ピンク色のかわいらしいシールで飾られて。

「誰にあげるの?」
「鮎川くん、貰ってくれるかなー」

調理室から出てきたクラスメイトはこのクッキーをどうするかの話題で盛り上がっていた。
しかもこれで今日の授業は終了。
放課後のこれからが勝負らしい。
「ねぇニコは誰かにあげるの?」
隣を歩いていたむーちゃんが聞いてきた。
「んー・・・別に。

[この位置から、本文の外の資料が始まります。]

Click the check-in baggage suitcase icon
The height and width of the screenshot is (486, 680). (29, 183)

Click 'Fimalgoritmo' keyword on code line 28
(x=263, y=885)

帰ってから自分で食べちゃうよ」
「そうだよねー」
なんだか誰かにあげなきゃいけない雰囲気が居心地悪かった。
むーちゃんも同じらしく、安心したように笑った。



カンカンカン
いつものリズムで階段を登る。
貰った合い鍵でドアを開け、
「ロボいるーっ」
仕事で居ないのを分かっているのに、ついいつもの癖で言ってしまう。

「・・・・に、ニコ~」
「へっ?」

居るはずのない声が聞こえて、慌てて靴を脱いで部屋に上がり込む。
部屋にはいると、私のお気に入りのベッドにロボが寝ていた。
「どうしたの、今日休み?」
プルプルと頭を振り、
「風邪引いた。・・・移るといけないから帰ってよ~」
よく見れば青白い顔。
ぜいぜいと呼吸も荒い。
「薬は?病院行った?」
「病院はお金無くて行ってない。でも、薬は飲んだ」
ロボが布団から指したところに薬の箱が転がっていた。
「・・・ご飯も食べてないよね。そんなんじゃ」
「食欲ない・・・・」
そういってロボはもそもそと布団に潜り込んだ。
「もぉ。そんなんじゃ治んないよ。
―――なんか作っておくから食べるんだよ」
布団の中のロボに言い聞かせるようにいい、台所へと向かう。
炊飯ジャーを開けるとご飯が少し。
冷蔵庫から残った野菜と今日の卵を取り出し、野菜を小さく刻んだ。
片手鍋に薄味の出汁をつくり、野菜を煮込む。そこにご飯を入れて更に煮込んだ。
静まりかえった部屋に『クツクツ』と鍋の音が響く。
溶いた卵を落として、蓋をして火を止めた。

ちらっとベッドに目をやると、ロボは潜り込んだまま。
寝ちゃってるのか・・・
だから声も掛けず、帰る準備をする。
鞄からメモを取り出して、ペンでロボ当てに書き置き。


“ロボへ
よく寝れた? おじや作ったから食べてね。
なんかあったら電話してね。すぐ来るから。
ニコより”


ペンを鞄に入れようとして、ガサリとした音で思い出した。
今日作ったクッキーの存在を。
一瞬むーちゃんに言った言葉が脳裏をかすめたけど・・・


“追伸。学校でクッキー作ったから食べてね”


テーブルの上にクッキーとメモを置き、そっと部屋を後にする。
かんかんかんと少し控えめの階段の音。


早く良くなってね。
階段の下でそっと祈った。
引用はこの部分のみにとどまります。